In short fiction category, Ritwik Ghatak Golden Award went to Nemil Shah for ‘Dal Bhat’. “I made a film on a boy whose only wish is to swim in a newly-filled lake. In a small desert village of Kutch, after a drought spanning for years, 10-year-old Mukti has a simple wish of swimming in the newly filled lake once. A seemingly simple wish turns to an unexpected discovery about himself, which causes him to question himself, the stigma around it, and his wish to swim in the lake. It feels good to be awarded for such a film,” he said.
The silver award went to Priya Naresh’s ‘Imaginary Homes’ while the bronze went to Randi Pavithra Kaluarachchi’s ‘Bless This Home’. Naresh's film explores how an old woman, with her incoherent past, and a young domestic help build an imaginary home together. Kaluarachchi’s film looks at how a typical 'father comes home' scenario turns in to a playful gun fight reminiscing old Western movies. As the battle between the mother and father becomes severe, the children are caught in the imaginary crossfire and eventually taken for ransom.
Saibal Mitra gives away the special jury award for short fiction to Antara Banerjee for ‘The Duffer- Faltu Lok’
The V Shantaram Golden Award for best direction in short film was picked up by Navnita Sen’s ‘Visitor’. This film is about how a 10-year-old boy wakes up to find himself alone in his house during the pandemic. His mother, who had left for work early morning, is unable to return, due to a curfew-like lockdown in the city. An encounter with some unusual visitors, who drop by unexpectedly, change the course of his day. Antara Banerjee’s ‘The Duffer – Faltu Lok’ received the special jury award in this section. Banerjee's film traces what happens when Babu, a taxi driver, suddenly comes to know that his unmarried daughter is pregnant.

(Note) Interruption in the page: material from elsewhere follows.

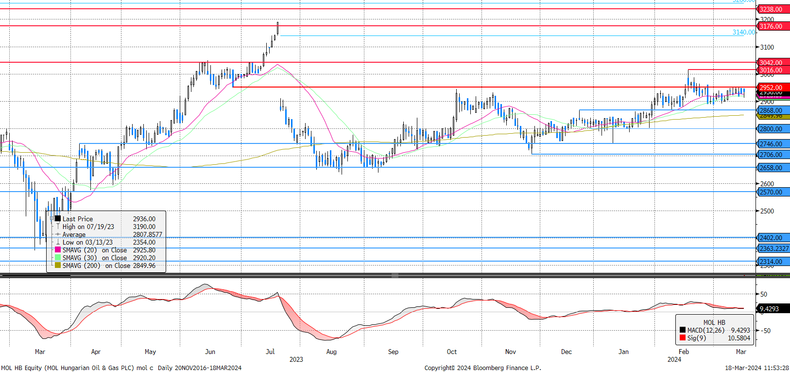
Task: Collapse the Last Price legend tree
Action: 52,219
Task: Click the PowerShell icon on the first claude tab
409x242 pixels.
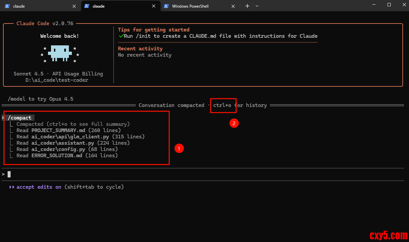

The short films were judged by Insaf Ouhiba (Tunisia), Kristina Aschenbrennerova (Slovakia) and Sharofat M. Arabova (Tajikistan). According to them, these films treat “important topics”, show the talent in filmmaking, scriptwriting, film direction and the especially difficult work of working with child actors, give “voice to the voiceless” and “show new angles”.